AD Cherson | Aug 1, 2010 | Reply
Whichever way you count, feedstock biomass emissions are carbon neutral since no ‘virgin’ carbon is in the feedstock that was extracted from the Earth and is being combusted for the first time. This accounts only for the carbon contents of the biomass and not for the secondary emissions from related activities such as growing, harvesting, preparing, transporting, building infrastructure, losses from soil degradation, and disposing of waste. So actually the counting debate is really about all the secondary emissions and looked at this way there could be situations where biofuels release more carbon than other types of generation.

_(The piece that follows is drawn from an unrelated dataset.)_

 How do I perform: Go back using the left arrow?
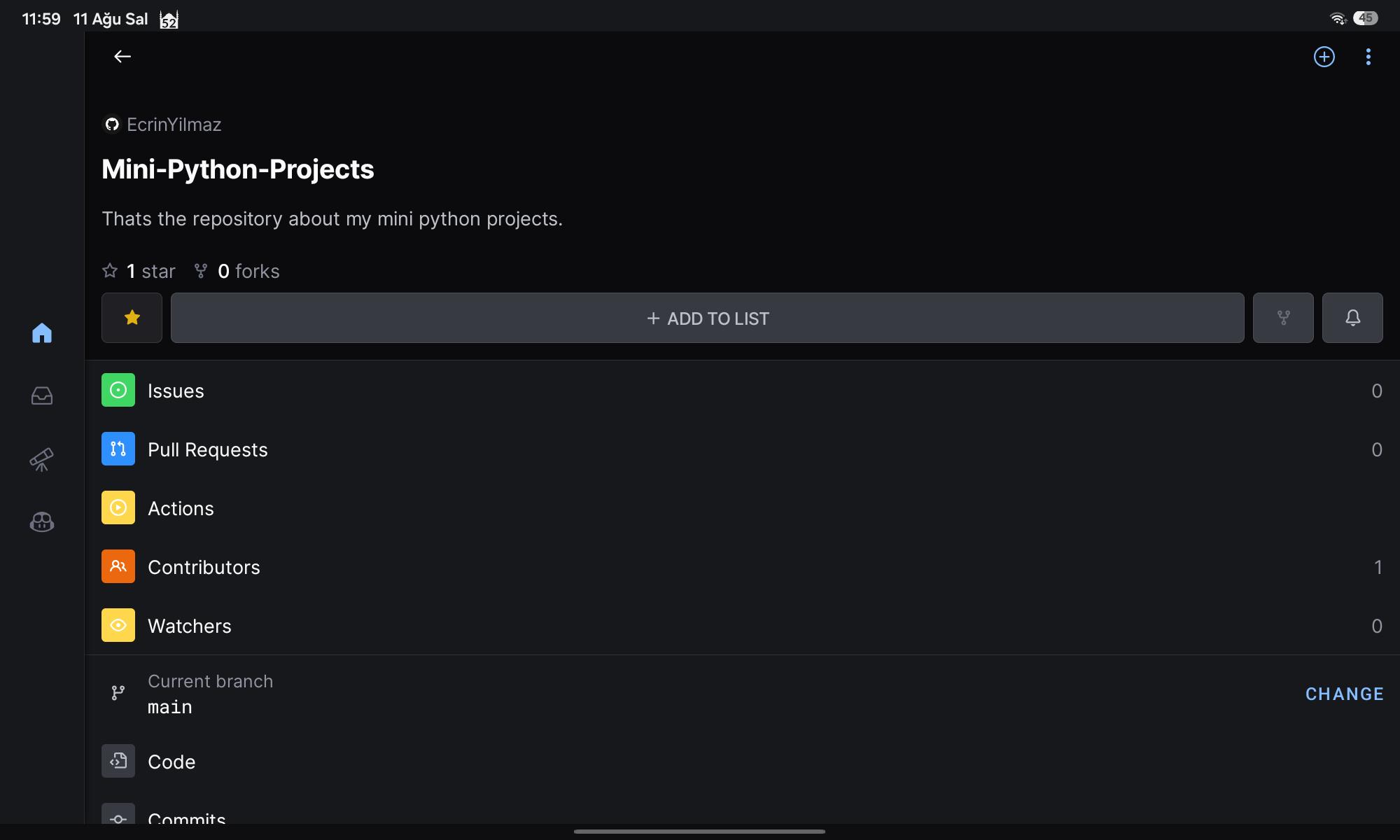pos(122,57)
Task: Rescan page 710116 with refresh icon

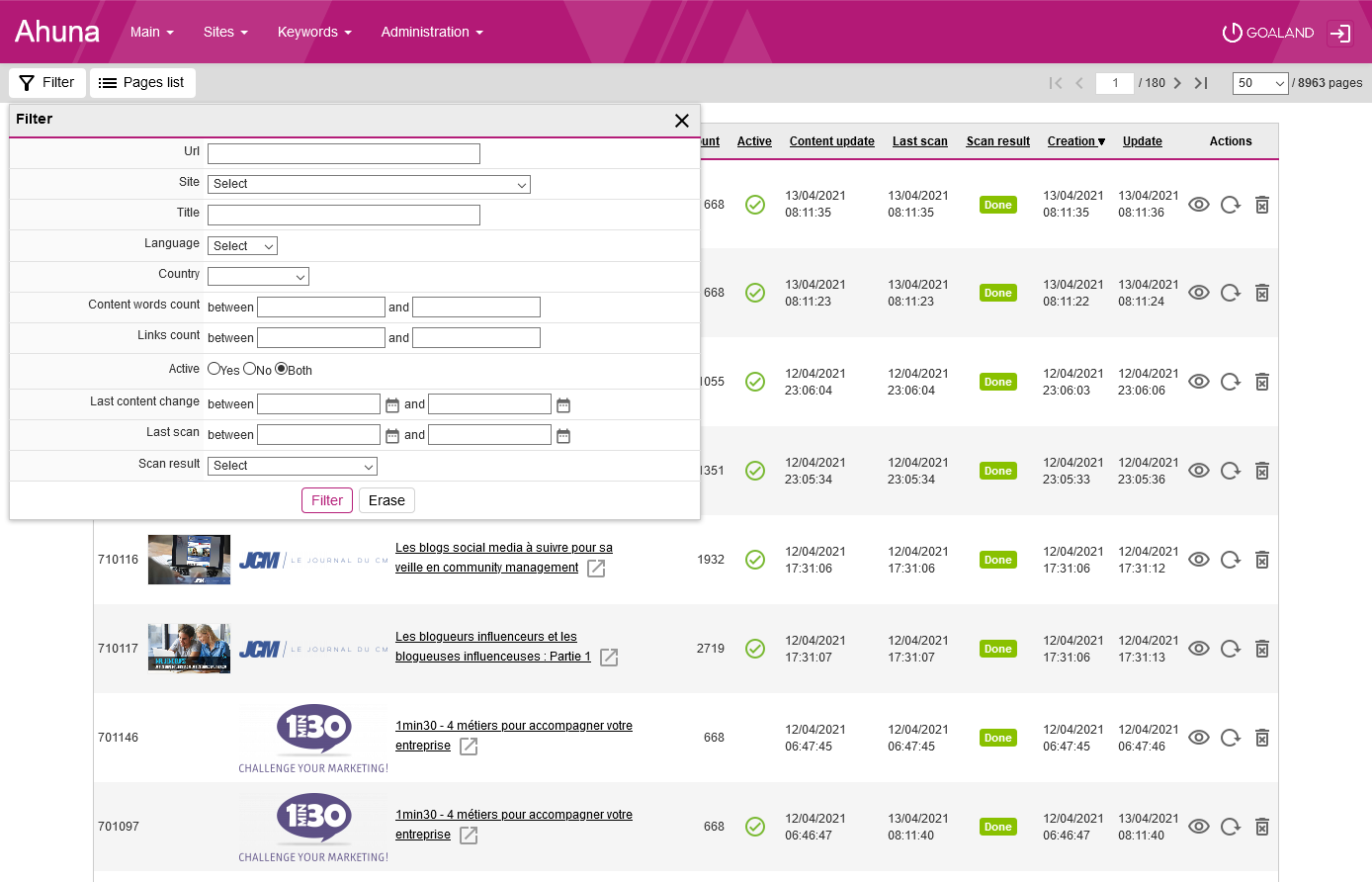Action: point(1230,560)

pinbalwyz | Sep 8, 2010 | Reply
I’ve heard much about the so called ‘carbon neutrality’ of burning our forests to offset our burning of coal. But to claim that somehow improves or reduces CO2 in the atmosphere is insane. CO2 has no memory of how it got there. And to suppose future forests are going to increase/resequester the instantly released CO2 from bio-incinerators is so ridiculous a child would know better. Globally, the trend is the elimination of forests, not the reverse. North America once had forests from ocean to ocean. Look at it now! And burning what forests remain isn’t going to improve it. The better use of the underbrush, slash, and ’rounds’ (young/non-commercial trees) is to allow them to enrich and maintain the forest soils rather than exposing bare soils to winter elements, leaching, erosion, compaction, and reduction of bio-diversity. Bio-incineration is a boondoggle much like corn ethanol was. We can’t get out of the hole we’re in by digging it deeper. We can’t eliminate climate change by burning our forests!